INDIANA NEWS
07/24/2008
Rising medical costs helped knock down the second-quarter profit for health insurer WellPoint Inc., but investors lifted the company's stock Wednesday after it beat Wall Street expectations in a tough market.
The Blue Cross and Blue Shield health plan operator saw its profit fall 10 percent, as benefit expenses rose nearly 5 percent to $11.9 billion. The company also narrowed its outlook for 2008, and WellPoint executives warned that a slow economy could affect their outlook for the next year.
"People are making hard decisions now about paying their house bills, filling their car up with gas, buying insurance," Chief Financial Officer Wayne DeVeydt said.
Even so, DeVeydt noted that WellPoint's diverse product range, which includes its fast-growing national accounts, will help it weather business fluctuations.
"We can be more nimble and respond to whatever is happening in the market," he said.
The company reported a second-quarter profit of $750.5 million, or $1.44 per share, for the three months ending June 30. That includes investment losses of 3 cents per share.
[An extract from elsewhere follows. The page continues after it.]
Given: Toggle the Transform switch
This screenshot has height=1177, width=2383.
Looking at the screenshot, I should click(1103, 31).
A year ago, when the company had many more shares outstanding, profit totaled $835.2 million, or $1.35 per share.
Revenue edged up 3 percent to $15.67 billion from $15.27 billion.
Those numbers beat estimates of analysts surveyed by Thomson Financial, who expected profit of $1.36 per share on revenue of $15.61 billion.
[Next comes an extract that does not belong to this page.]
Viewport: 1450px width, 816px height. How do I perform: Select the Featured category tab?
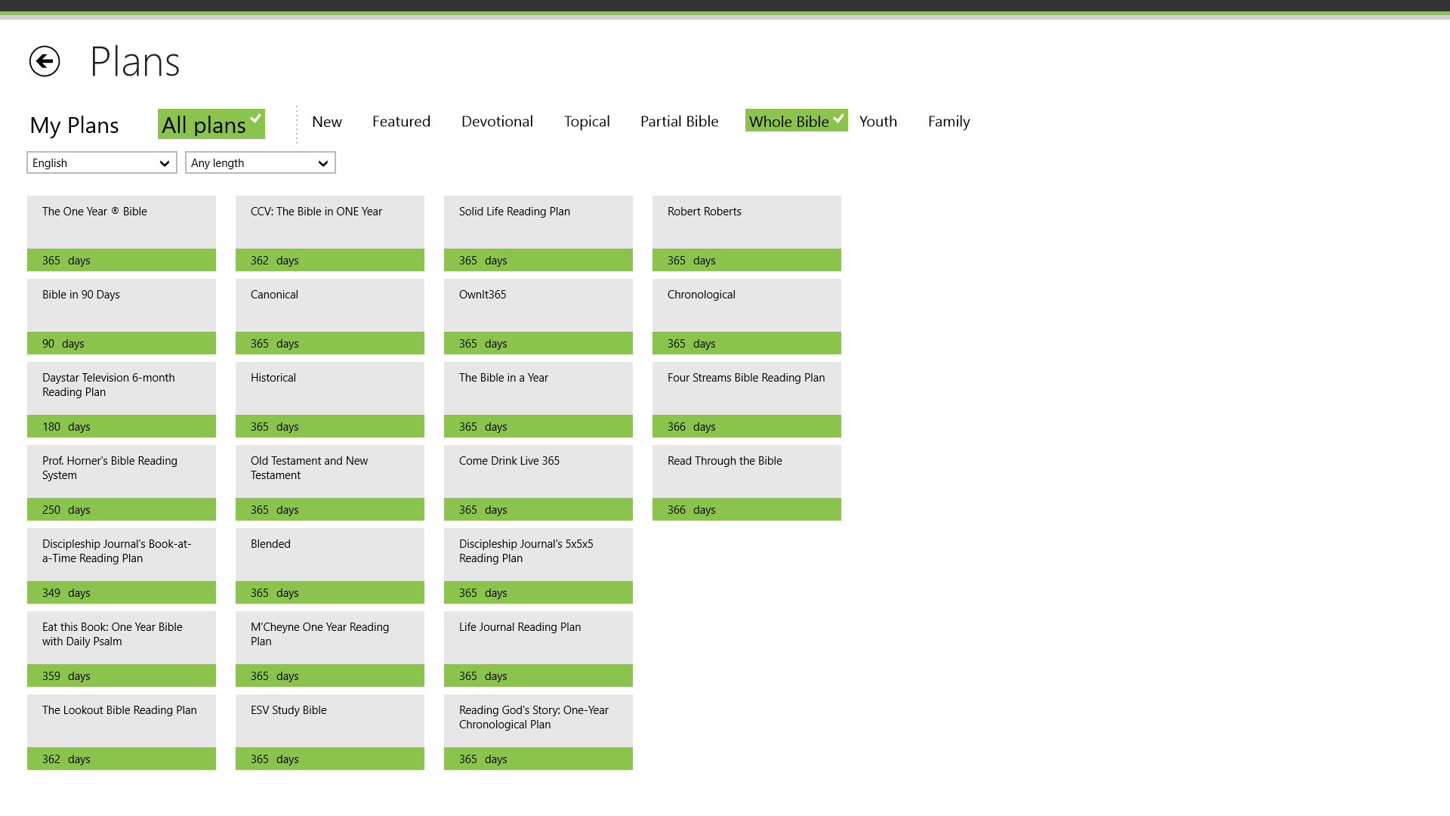pyautogui.click(x=401, y=121)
WellPoint shares rose more than 9 percent to $53.17 in trading Wednesday.
The company's performance should be a relief due to "lingering concerns that WellPoint might show significant earnings weakness" among other problems, Goldman Sachs analyst Matthew Borsch wrote in a research note.
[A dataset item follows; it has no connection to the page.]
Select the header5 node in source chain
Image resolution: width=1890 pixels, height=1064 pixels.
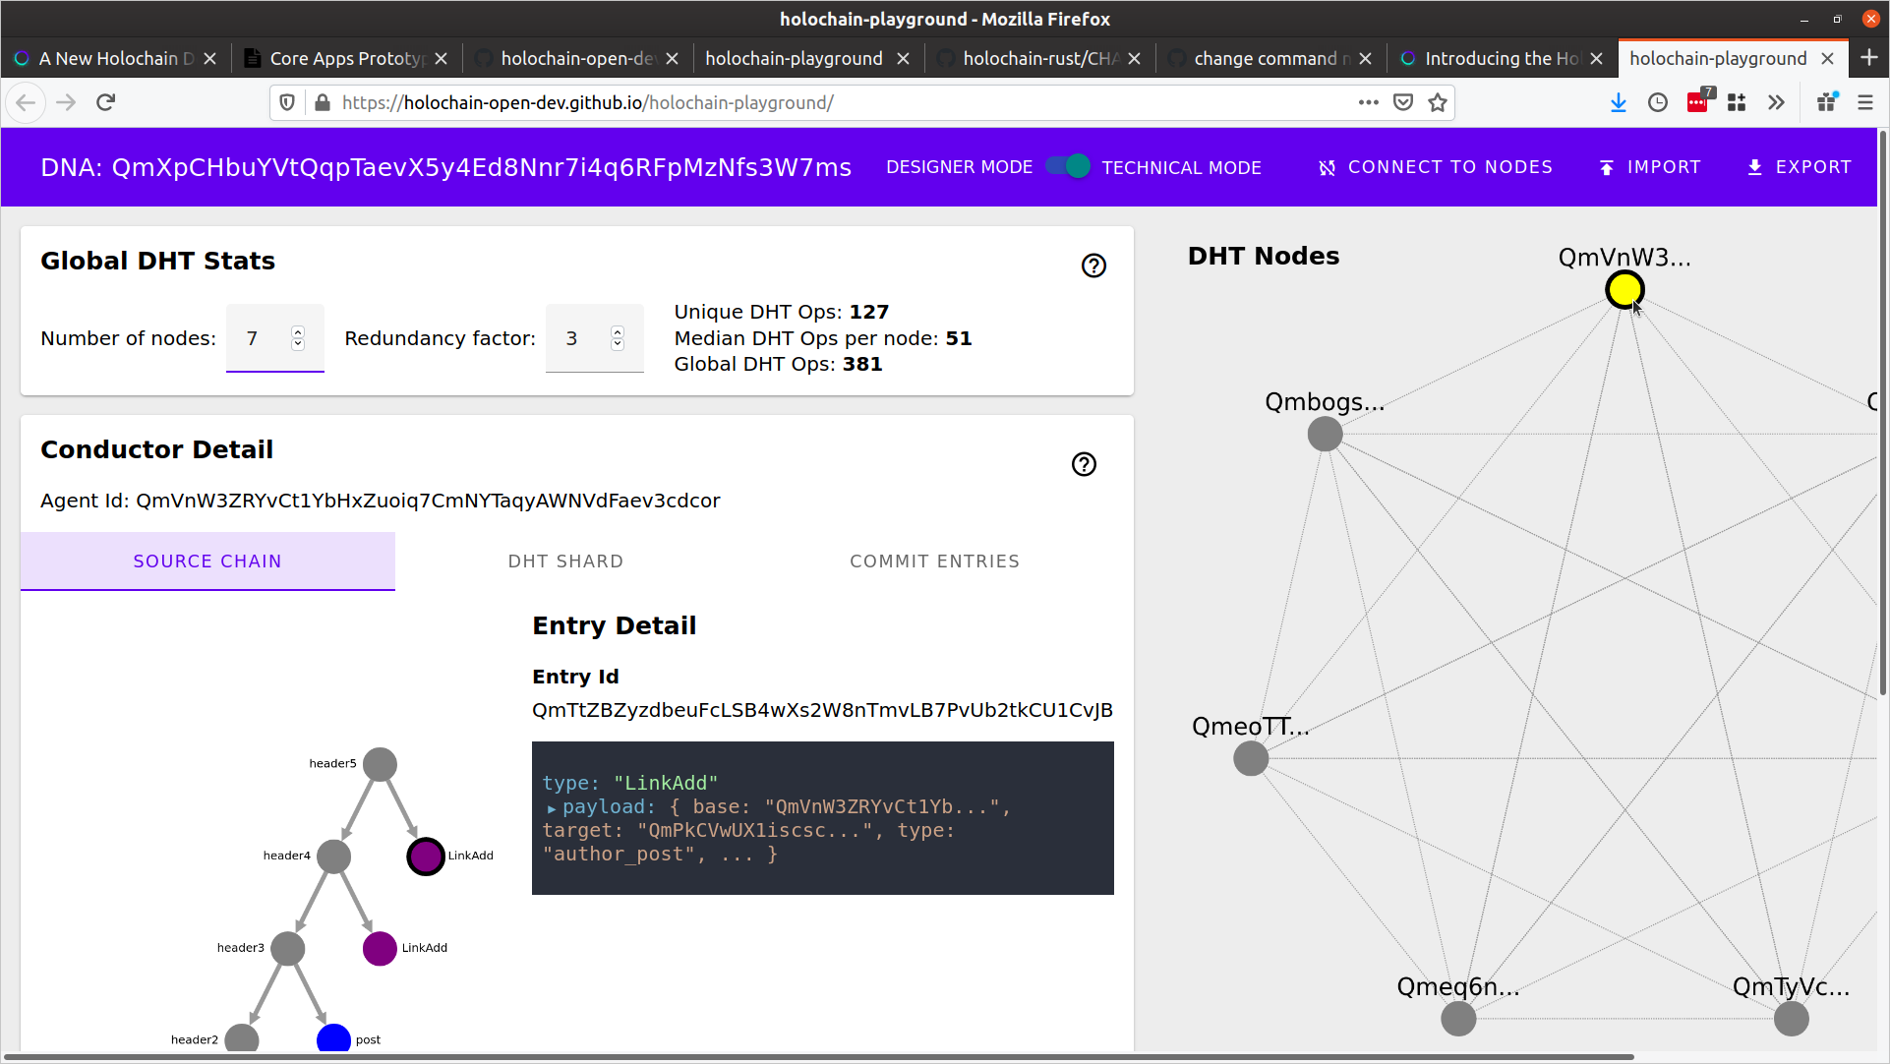[x=380, y=764]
But analyst Tom Carroll said WellPoint still faces a "super competitive market" and a trend toward rising medical costs.
"I don't think the world of employee health benefits is getting any easier in 2009," said Carroll, an analyst for Stifel Nicolaus & Co. Inc.
WellPoint, the nation's largest health insurer by membership, saw enrollment rise 1.5 percent year-over-year to 35.3 million members at June 30. But the company's business mix changed. Self-funded plan membership surpassed fully insured business, which decreased nearly 2 percent.
Carroll noted that self-funded business offers "significantly less" revenue because the customer pays WellPoint only to administer plans, not provide insurance.
DeVeydt said the company expects enrollment to fall to about 35.1 million by the end of the year, as the insurer leaves the Connecticut Medicaid market. But company officials noted WellPoint's national accounts business has gained more than 500,000 covered lives this year.
"We're growing gangbusters from a national account perspective," CEO Angela Braly said.
WellPoint announced that it narrowed its full-year outlook. It now expects net income between $5.42 and $5.57 per share, including net realized investment losses of 6 cents per share. Earlier this year, WellPoint had cut its 2008 outlook to between $5.42 to $5.67 per share from a revised range of $5.76 to $6.01.
Analysts now expect annual net income of $5.48 per share.